(Recorded data begins)
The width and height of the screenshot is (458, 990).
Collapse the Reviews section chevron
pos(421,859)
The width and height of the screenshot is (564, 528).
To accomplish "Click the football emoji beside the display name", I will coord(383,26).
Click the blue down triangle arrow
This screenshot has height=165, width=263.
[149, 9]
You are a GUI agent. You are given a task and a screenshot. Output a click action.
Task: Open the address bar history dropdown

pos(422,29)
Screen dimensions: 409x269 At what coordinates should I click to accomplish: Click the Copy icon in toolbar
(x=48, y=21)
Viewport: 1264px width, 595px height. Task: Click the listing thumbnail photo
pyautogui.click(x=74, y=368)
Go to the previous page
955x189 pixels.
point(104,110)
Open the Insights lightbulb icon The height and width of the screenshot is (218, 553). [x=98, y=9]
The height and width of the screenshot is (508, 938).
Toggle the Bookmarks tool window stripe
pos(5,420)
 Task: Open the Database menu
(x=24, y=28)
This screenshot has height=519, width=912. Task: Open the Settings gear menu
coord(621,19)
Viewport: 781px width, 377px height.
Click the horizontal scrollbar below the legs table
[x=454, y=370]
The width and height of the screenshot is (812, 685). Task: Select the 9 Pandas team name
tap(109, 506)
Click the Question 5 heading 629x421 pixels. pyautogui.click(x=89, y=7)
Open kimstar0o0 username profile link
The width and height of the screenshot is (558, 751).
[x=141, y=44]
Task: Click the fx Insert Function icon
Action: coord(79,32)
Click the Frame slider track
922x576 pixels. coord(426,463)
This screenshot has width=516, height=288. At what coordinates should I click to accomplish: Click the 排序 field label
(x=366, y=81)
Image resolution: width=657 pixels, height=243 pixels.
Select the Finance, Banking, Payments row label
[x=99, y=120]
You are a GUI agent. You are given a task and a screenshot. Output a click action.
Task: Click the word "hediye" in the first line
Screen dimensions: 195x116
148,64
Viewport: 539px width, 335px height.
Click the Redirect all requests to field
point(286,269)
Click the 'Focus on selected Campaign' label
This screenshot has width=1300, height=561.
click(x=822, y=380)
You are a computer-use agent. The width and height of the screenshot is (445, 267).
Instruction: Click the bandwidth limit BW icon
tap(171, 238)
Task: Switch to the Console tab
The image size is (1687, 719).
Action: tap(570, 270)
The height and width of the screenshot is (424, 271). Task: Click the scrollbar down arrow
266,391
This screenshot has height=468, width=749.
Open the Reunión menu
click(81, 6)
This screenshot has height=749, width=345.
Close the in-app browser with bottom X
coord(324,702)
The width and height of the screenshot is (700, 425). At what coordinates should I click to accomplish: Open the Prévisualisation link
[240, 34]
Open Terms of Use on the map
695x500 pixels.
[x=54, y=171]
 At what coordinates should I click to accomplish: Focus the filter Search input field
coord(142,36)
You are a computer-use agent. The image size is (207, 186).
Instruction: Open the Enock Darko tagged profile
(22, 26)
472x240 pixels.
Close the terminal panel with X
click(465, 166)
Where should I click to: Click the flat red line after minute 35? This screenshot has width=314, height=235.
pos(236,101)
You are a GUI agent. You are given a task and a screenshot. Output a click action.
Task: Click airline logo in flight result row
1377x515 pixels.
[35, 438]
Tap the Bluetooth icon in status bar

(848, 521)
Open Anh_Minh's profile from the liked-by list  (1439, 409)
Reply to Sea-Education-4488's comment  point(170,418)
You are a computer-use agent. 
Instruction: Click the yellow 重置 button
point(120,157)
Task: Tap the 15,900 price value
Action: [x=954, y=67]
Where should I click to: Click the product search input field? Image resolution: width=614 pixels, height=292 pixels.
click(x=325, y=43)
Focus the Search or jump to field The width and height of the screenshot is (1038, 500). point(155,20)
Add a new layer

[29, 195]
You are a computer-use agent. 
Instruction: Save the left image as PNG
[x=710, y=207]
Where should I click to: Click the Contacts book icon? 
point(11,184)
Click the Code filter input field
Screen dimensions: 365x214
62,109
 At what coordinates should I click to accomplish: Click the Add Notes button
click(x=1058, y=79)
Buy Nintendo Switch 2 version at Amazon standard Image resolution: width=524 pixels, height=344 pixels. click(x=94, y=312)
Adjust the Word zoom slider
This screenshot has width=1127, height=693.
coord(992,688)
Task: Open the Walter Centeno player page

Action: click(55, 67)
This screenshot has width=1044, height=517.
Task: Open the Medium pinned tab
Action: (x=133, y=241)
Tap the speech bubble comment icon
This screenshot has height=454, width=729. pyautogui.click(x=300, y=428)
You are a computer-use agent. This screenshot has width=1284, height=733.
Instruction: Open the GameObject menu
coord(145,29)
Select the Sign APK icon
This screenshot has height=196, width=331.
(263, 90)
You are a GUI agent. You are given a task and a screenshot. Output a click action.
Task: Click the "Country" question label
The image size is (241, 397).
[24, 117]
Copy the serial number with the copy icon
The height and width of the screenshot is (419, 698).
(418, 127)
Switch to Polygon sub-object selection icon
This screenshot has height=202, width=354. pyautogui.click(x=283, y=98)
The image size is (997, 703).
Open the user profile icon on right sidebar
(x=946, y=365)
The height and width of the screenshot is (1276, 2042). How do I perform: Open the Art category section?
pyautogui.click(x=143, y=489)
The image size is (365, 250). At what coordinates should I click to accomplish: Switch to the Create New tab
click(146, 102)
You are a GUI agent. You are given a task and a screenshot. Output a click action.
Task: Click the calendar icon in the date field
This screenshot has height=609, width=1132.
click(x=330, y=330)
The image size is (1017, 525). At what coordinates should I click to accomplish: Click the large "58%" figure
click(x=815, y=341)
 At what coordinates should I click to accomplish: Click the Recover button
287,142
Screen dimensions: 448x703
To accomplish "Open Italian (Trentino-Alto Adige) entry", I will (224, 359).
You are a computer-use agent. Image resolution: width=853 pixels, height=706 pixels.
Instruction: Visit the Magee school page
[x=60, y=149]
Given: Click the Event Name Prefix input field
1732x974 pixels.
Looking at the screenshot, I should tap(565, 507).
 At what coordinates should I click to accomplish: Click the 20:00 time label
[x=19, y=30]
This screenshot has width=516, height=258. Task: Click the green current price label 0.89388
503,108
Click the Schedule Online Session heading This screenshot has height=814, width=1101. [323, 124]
(Recorded data ends)
» **Action item**
Your task is to count the lines of the records that contain "computer". Answer with only that number.

» **Exercise answer**
6